The name "Axams" has a Celtic origin and means something like „Place in the height“. The emblem has a golden top on blue ground. In the previous century flax was important for the village. Axams grew in population in the last years.

== Geography ==
The community is located in the western low mountain range about 10 km southwest of Innsbruck. Immediate neighboring communities are Oberperfuss, Grinzens, Götzens, Kematen in Tirol, Unterperfuss and Birgitz. South of the main village are the Axamer Lizum and the Kalkkögel, which still belong to the municipal area. Further north lies the Zirler Berg.
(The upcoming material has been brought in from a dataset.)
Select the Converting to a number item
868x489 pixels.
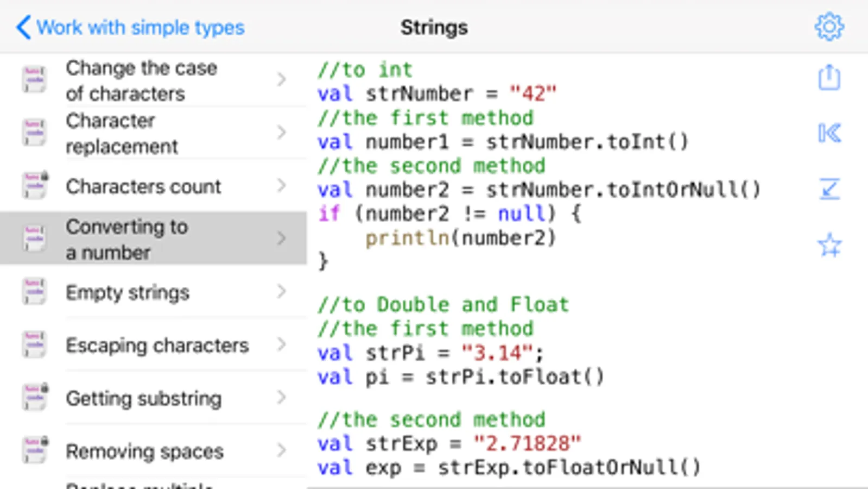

In the west the Sendersbach and in the east the Ruifachbach flow past Axams.

== Recent History ==
From 1904/1905 the electrification of Axams began.

In the course of the First World War, the church bells were handed over in 1917 for the extraction of war metal.

Since 1926 there is a regulated bus service, one year later the regional children's home was opened.

The parish church received a new bell in 1948 and it was restored again between 1956 and 1958. In 1962–1963, the Lizum was connected to Axams by the construction of a road.

In 1964, almost all of the alpine disciplines of the Olympic Winter Games took place there, as well as at the 1976 Winter Games.

In 1980 Axams became the seat of the deanery of the same name.

In 1983 a devastating debris flow occurred here.

In 1998 the Lizum gets a snow-making system.

In 2007, the main school was renovated and expanded.

In 2009–2015, a merger of Axamer Lizum with Schlick 2000 was hotly and controversially discussed until the Tyrolean provincial government announced that the project was not legally feasible.

In February 2016, plans for a small hydroelectric power plant at the southern edge of the village and end of the Axamer Tal were publicized.